The gym is an extraordinary tool, and a place we have a love and hate relationship with. It has the power to recreate ourselves, reduce stress, improve physique, and make you generally more vibrant. The one downside is we must find time to go to the gym and we must go, otherwise failure is inevitable.
When you first start working out you will need a plan, and you will need to consistently follow it if you want results. Working out is an art and science, you must plan it carefully and it will in return sculpt your body and improve you as a whole.
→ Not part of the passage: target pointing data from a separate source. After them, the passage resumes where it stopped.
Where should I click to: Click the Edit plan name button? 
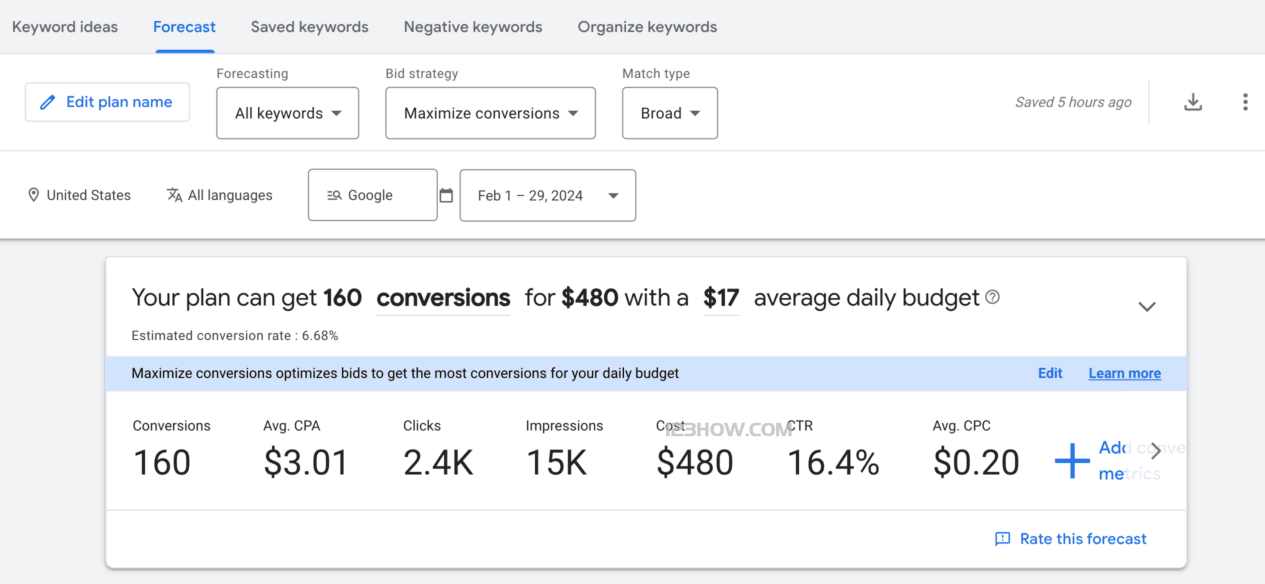coord(107,102)
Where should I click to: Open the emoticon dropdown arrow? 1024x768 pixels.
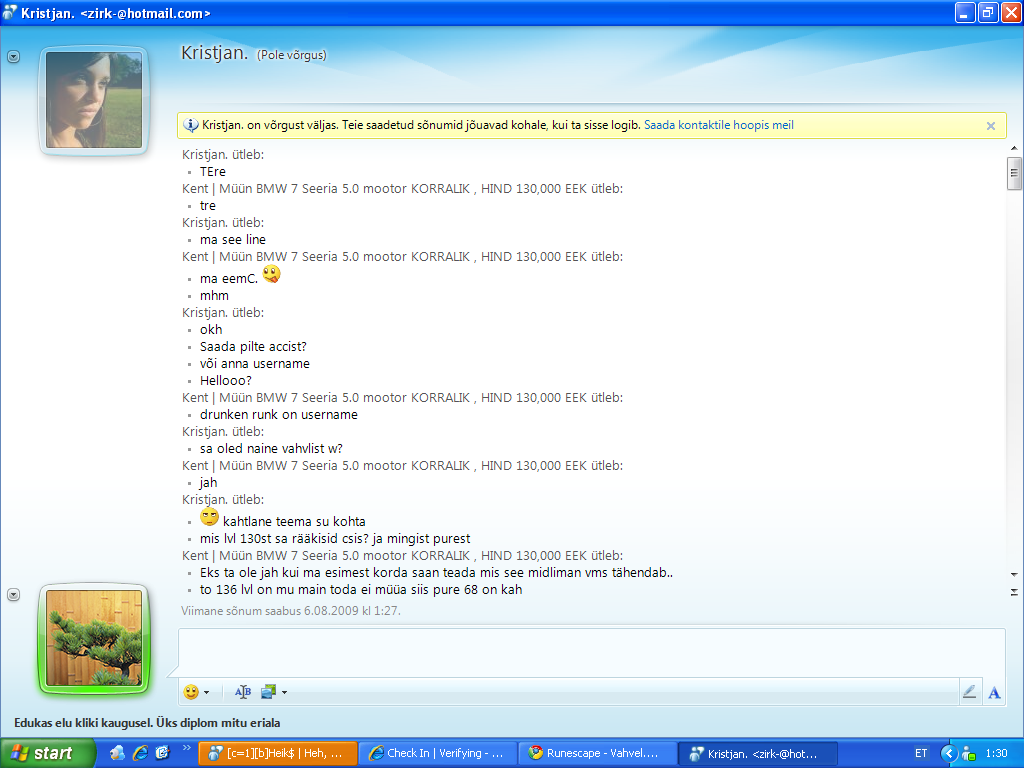[x=206, y=692]
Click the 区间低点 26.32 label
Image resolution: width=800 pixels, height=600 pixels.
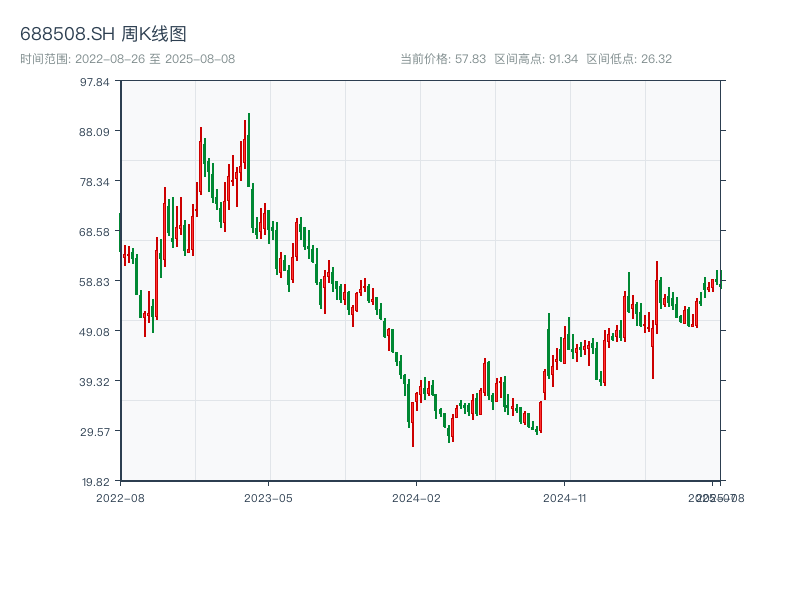click(629, 59)
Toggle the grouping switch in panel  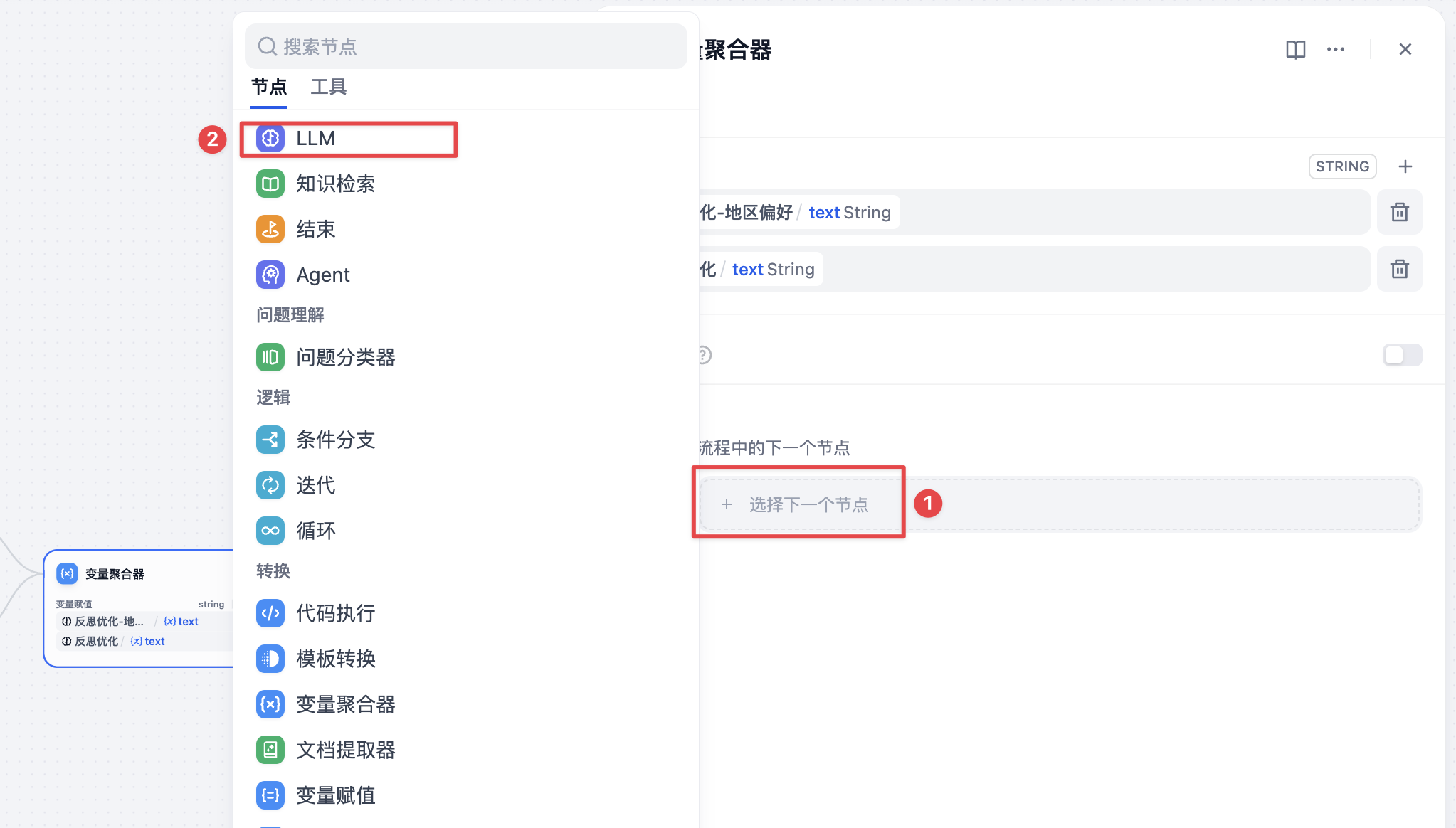[1402, 355]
To begin, you will need to work on your cardio, because chances are you have been doing minimal activity for a long time and as a result you need to strengthen your heart before intense exercise.
As a result, for the first couple of weeks you should focus on just running; slowly every day try to run for longer and faster. It will be difficult at first, but it will become easier and easier over time. This will build up a base for you and eventually you can transition to full body workouts. When you run you are essentially strengthening your heart. As it gets stronger you will be less tired and able to perform more difficult exercises, which will lead into using weights.
When transitioning to weights you will want to plan out which body parts you will target throughout the week. A good start would be to separate the parts as follows chest, legs, shoulders, back, arms, then take the rest of the week off. This order and arrangement can be changed of course, but this is an excellent way to start. Each day you do a different body part as listed, then take a couple of days off and begin again.
Next, you will want to do 4 exercises per body part. Begin with compound lifts and move to isolation exercises. Compound lifts are exercises that focus on more than one muscle at a time such as bench press, dead lift, squats, pull-ups, pushups, etc. Then proceed with isolation, which could be bicep curls, lateral raises, leg extensions, etc.
Once you have designed a plan based on these criteria you need to decide how many sets and reps of each exercise you will do. Typically you want to do 3 to 4 sets per exercise; this means you do the exercise, then take a break 3 or 4 times. Now the question that remains is how many reps? Each rep is performance the full motion of the exercise, typically you want to do anywhere from 6 to 12 reps.
Determining which rep range to use depends on your goals. 6 to 8 reps, tends to build muscle, but of course you must lift heavy enough where 6 to 8 reps is difficult. 10 to 12 tends to do hypertrophy and/or endurance. Generally, your muscles get bigger and you build up a little bit of strength, but you're doing more, so you can last longer.